“Para mí México es muchos Méxicos, no es el Himno Nacional, no me siento representada por un himno bélico; para mí México es diversidad, es desde los pueblos de Sonora, de Baja California hasta los pueblos de Oaxaca, somos distintos y en esa forma de ser distintos está la riqueza de este país y hemos tratado de anularla, hemos tratado de anular lo diferente, hemos tratado de anular nuestras lenguas, nuestros colores, nuestra riqueza cultural de una comunidad”, advirtió la cineasta oaxaqueña Ángeles Cruz.
La directora visitó esta semana San Luis Potosí para presentar su ópera prima “Nudo mixteco”, con la que ganó un Ariel el pasado martes y entre otras cosas, habló sobre su percepción de México.
Lamentó que exista en el país “una violencia tremenda que nos duele, que nos carcome a todos, pero México también tiene la otra parte: la solidaridad, el amor, el amor por nuestra tierra, nuestras ancestras, nuestros ancestros, nuestra cultura”.
Dijo que en sus producciones cinematográficas busca hablar del universo en el que vive, desde su comunidad mixteca, “pero me gusta hablar desde ahí con una voz crítica, me gusta cuestionar qué es lo que está pasando”.
Un ejemplo de ello es “Nudo mixteco”, un filme que partió de tres monólogos y narra la historia de mujeres que enfrentan diversos tipos de violencia en su comunidad. La película fue proyectada en el Festival de Cine UASLP.
Sobre la recepción del largometraje en la comunidad de donde es originaria, Ángeles Cruz dijo que temía una reacción adversa porque aborda temas incómodos, “pero fue una gran lección de libertad, de hablar de todos los temas, de la preocupación sobre las violencias que se vienen perpetuando dentro de las comunidades y también mucho de que los sueños se pueden cumplir”.
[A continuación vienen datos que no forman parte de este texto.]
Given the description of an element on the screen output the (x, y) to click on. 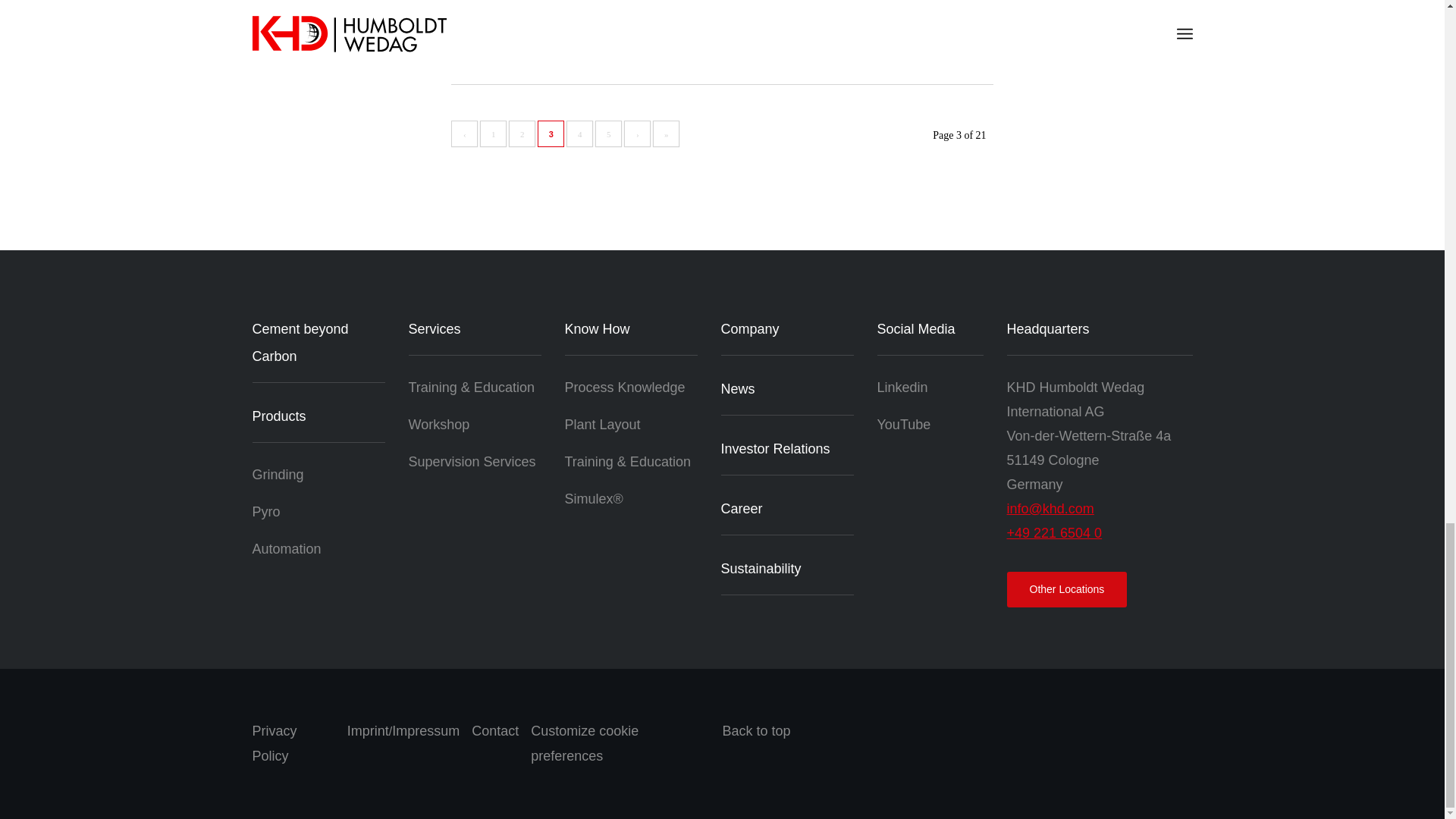
2 (521, 133)
1 (493, 133)
Read more (481, 40)
4 (579, 133)
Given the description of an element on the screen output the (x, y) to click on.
Y aunque la trama se desarrolla en una comunidad oaxaqueña, la cineasta afirma que la historia ha logrado emocionar incluso a personas de otros continentes.
“Me conmovió mucho en una presentación en un pueblito de Francia con unos niños adolescentes de entre 14 y 15 años, donde una niña decía que ella sentía que esta película la representaba mucho y la cuestionaron sus propios compañeritos (…) y dice: “Porque aquí en Francia seguimos padeciendo lo mismo aunque no se diga; no hemos tenido una presidenta de la república, no hay equidad, ¿quién nos dijo que hay equidad? Estamos engañadas”, decía la niña y me pareció maravilloso que ella pudiera encontrar un pequeño reflejo de ella ahí”.